Constant Arrays with Define
In PHP 5.6 it was possible to create constant arrays using the const
keyword. PHP 7 brings this ability to define as well:
define ('PHP7_EXCITEMENT_LEVEL', [
'Not at all',
'A little',
'Some',
'Lots',
11 => 'Ermahgerd, I want this now!',
]);
echo PHP7_EXCITEMENT_LEVEL[11];
This means you can do a few more complex things that you cannot do with const. For instance, suppose you have this function:
function add2($x) {
return $x+2;
}
You cannot define a constant array using the result of that function call using const:
const FOO = [add2(2), add2(4), add2(6)];
If you try that, PHP will complain with Fatal error: Constant expression contains invalid operations
. However, you can create that constant array using define:
define ('FOO', [add2(2), add2(4), add2(6)]);
So you can now create constants that have values that may not be known at development time and put them in an constant array using define. Hooray!
Unicode Codepoint Escape Syntax
Coming soon to PHP 7, rather than trying to remember how to output special unicode characters in HTML, we now have a standard syntax for outputting unicode characters. Inside of double quotes (or heredoc syntax) you can put \u followed by the hex value of the unicode character in curly brackets:
echo "\u{1F4A9}\u{1F550}"; // outputs 💩🕐
Never before has it been so easy to output emoji from our PHP code. I’m sure there are other important uses as well.
Closure Binding at Call Time with Closure::call()
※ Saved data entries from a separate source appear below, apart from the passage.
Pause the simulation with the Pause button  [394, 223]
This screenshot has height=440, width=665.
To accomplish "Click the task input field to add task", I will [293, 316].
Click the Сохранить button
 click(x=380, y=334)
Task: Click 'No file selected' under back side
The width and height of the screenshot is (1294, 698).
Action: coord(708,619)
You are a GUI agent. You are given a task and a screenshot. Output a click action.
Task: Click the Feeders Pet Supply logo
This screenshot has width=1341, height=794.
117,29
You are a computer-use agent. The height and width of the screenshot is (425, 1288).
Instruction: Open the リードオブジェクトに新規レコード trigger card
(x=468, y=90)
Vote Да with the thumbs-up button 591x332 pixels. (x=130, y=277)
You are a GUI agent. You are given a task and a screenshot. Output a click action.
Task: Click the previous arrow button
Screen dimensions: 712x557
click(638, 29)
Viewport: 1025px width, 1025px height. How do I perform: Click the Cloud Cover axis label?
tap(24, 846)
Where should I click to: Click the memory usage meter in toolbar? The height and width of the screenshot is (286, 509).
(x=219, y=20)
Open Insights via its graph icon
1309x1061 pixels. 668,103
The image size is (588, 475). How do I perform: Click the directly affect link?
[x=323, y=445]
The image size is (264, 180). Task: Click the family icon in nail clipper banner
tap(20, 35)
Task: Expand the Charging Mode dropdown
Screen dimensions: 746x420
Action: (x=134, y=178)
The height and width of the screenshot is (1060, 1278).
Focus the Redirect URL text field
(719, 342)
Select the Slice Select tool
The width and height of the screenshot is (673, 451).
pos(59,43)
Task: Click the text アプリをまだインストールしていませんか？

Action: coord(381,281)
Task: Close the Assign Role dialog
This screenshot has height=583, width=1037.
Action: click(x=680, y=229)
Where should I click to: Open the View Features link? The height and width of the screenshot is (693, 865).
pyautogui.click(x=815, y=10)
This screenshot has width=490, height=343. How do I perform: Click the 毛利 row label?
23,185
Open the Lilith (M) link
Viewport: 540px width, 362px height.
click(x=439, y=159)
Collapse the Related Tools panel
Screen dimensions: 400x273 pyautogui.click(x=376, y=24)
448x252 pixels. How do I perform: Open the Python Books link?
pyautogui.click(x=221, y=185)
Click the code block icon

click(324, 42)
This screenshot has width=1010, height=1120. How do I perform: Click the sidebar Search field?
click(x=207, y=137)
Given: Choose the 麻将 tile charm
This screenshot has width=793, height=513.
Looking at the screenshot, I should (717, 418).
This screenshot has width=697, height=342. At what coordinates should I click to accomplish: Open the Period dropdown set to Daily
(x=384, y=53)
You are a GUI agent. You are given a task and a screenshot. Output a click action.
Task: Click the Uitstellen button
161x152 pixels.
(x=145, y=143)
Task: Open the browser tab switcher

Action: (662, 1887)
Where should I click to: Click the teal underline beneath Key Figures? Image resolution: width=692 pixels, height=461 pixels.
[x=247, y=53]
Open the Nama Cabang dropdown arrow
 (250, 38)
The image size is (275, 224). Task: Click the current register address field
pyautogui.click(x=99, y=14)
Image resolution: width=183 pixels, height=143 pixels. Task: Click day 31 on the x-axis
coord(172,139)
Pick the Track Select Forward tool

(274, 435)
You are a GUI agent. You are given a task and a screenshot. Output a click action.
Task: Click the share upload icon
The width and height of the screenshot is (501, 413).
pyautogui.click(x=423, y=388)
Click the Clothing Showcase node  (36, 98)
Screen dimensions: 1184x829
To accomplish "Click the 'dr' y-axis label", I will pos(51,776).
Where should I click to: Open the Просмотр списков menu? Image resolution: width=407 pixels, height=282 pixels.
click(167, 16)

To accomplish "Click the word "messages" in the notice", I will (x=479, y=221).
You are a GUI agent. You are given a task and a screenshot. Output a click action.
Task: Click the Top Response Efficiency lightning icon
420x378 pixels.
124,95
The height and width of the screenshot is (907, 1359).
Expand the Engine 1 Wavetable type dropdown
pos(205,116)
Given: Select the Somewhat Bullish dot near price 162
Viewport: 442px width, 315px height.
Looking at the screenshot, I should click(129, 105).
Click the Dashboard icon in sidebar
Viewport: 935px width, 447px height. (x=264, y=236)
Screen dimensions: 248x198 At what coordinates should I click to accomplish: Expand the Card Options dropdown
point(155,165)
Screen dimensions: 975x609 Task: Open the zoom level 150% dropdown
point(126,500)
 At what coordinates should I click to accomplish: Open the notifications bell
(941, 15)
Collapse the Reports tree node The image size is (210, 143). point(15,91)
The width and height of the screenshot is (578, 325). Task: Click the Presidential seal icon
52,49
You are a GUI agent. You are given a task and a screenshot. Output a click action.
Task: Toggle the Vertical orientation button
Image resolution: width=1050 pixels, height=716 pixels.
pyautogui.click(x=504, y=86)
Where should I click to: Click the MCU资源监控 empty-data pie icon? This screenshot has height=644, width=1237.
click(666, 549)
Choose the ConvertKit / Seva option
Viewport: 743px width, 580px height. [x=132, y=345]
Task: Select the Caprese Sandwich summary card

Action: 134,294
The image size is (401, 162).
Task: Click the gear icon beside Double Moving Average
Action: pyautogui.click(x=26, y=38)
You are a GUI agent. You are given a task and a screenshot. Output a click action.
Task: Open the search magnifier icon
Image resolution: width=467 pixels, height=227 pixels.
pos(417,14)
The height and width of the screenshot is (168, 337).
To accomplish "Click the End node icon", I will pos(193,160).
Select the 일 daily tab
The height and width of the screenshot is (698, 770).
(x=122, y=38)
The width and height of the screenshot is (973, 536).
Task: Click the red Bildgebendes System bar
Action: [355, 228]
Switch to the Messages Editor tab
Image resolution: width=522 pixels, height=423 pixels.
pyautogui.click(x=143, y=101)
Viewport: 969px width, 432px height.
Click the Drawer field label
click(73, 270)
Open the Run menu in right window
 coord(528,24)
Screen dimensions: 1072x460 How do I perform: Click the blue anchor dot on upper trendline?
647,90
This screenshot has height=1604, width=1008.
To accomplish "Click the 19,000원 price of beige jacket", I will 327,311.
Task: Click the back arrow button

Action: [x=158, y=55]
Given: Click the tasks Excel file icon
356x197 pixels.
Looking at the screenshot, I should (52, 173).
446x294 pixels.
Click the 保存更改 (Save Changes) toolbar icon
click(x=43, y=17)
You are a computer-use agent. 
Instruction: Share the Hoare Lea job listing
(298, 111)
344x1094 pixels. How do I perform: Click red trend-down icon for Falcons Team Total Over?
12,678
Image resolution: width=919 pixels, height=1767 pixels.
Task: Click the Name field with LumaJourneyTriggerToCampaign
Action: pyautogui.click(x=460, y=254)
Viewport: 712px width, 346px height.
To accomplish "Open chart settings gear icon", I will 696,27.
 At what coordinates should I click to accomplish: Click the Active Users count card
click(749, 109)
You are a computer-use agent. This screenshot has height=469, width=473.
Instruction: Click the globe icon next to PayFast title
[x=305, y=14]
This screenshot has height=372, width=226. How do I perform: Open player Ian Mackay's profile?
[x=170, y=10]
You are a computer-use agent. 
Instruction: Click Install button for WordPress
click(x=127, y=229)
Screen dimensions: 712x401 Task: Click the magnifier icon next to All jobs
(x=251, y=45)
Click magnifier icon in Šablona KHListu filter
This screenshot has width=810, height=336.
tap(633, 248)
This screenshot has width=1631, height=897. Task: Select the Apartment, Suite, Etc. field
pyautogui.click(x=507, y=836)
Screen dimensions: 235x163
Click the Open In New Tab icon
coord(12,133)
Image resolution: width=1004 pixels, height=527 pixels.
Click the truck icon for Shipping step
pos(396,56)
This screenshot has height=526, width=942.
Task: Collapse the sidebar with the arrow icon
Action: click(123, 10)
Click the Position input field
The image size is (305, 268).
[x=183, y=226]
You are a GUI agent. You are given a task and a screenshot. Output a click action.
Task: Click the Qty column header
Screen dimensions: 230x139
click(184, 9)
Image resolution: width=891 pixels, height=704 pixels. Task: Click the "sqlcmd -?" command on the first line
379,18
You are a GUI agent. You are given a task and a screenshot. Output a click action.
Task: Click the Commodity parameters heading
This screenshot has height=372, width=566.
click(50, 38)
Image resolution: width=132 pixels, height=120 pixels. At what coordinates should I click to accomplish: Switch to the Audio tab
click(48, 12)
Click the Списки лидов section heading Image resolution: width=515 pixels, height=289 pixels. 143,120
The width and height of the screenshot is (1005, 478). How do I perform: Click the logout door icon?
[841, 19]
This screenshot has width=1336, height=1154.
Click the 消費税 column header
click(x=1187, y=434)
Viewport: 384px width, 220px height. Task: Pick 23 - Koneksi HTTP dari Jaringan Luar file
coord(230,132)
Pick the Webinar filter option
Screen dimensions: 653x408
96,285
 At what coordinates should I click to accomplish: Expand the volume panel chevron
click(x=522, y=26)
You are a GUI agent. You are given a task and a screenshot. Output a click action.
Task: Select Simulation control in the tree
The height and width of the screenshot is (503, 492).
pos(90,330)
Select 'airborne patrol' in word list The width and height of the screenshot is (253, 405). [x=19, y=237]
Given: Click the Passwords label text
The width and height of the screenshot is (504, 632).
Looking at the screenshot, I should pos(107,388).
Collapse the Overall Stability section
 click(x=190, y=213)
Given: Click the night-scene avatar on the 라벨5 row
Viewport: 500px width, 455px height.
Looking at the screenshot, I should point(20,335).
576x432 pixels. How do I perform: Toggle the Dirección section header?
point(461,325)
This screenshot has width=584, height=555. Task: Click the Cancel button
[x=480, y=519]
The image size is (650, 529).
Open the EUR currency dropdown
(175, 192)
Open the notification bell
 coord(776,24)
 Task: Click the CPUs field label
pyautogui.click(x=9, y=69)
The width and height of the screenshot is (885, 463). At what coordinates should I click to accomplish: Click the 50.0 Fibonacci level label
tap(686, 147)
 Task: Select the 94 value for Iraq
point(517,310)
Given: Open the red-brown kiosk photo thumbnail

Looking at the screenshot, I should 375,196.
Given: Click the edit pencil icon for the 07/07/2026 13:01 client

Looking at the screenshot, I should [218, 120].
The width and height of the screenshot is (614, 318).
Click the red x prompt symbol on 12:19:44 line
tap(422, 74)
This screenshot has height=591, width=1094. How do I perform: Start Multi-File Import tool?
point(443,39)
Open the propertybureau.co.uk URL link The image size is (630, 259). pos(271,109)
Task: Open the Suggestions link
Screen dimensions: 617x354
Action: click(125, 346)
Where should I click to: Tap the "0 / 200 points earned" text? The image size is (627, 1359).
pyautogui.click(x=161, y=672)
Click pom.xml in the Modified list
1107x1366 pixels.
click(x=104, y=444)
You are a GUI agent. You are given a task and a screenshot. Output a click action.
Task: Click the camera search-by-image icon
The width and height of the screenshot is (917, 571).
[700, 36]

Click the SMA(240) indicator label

In PHP prior to 7, it was necessary to first bind a closure to an object before running it. This means that we could start with a simple class like so:
class TheLanguage
{
private $language = 'PHP';
}
In PHP before 7, we could do the following:
$getLanguageCB = function() { return $this->language; };
$getLanguage = $getLanguageCB->bindTo(new TheLanguage, 'TheLanguage');
echo $getLanguage();
With PHP 7, we can shorten the code (and it’s faster to boot):
$getLanguage = function() { return $this->language; };
echo $getLanguage->call(new TheLanguage);
Security Updates for Unserialize
PHP’s serialize
and unserialize
have been around since the PHP 4 days. They allow you to convert PHP objects and structures into plain text that can be stored and retrieved later. If you’ve ever looked at the session files PHP generates, you’ve seen what serialized PHP looks like. Let’s take a look at what serializing an instance of the TheLanguage
class above might look like:
$lang = new TheLanguage;
echo serialize($lang);
If you were to run this in PHP, you’ll see something like this:
O:11:"TheLanguage":1:{s:21:"TheLanguagelanguage";s:3:"PHP";}
This only tells part of the story though, as there are things in there that we can’t see and that cannot be printed in this magazine – not because it is explicit, but because it literally has no visible representation. But we can see the hidden bits with a slightly different bit of code:
var_export(serialize($lang));
The output from this is a bit longer:
'O:11:"TheLanguage":1:{s:21:"' . "\0" . 'TheLanguage' . "\0" . 'language";s:3:"PHP";}'
The difference is those “\0” or null characters that are now explicit in the output. The PHP serialize format isn’t terribly hard to understand though. The first character ‘O’ indicates that we’re dealing with an object. The is followed by a colon and then 11 which let’s PHP know that the name of the class is 11 characters long. Following the next colon, we get the name of the class - ‘TheLanguage’. After that, one more colon and a 1 indicating that the object contains a single property. If this were an array it would tell us how many elements were in the array.
Inside the curly brackets, we get the internal representation, or state, of the object. The s:21 indicates we’ve got a string with 21 bytes. It consists of the null byte, the name of the class, another null byte and then the name of our property, in this case, ‘language’. The semicolon delimiter is then followed by another s:3 for a string of 3 bytes and a value of PHP. PHP’s serialize function uses the null bytes to ‘hide’ private and protected values.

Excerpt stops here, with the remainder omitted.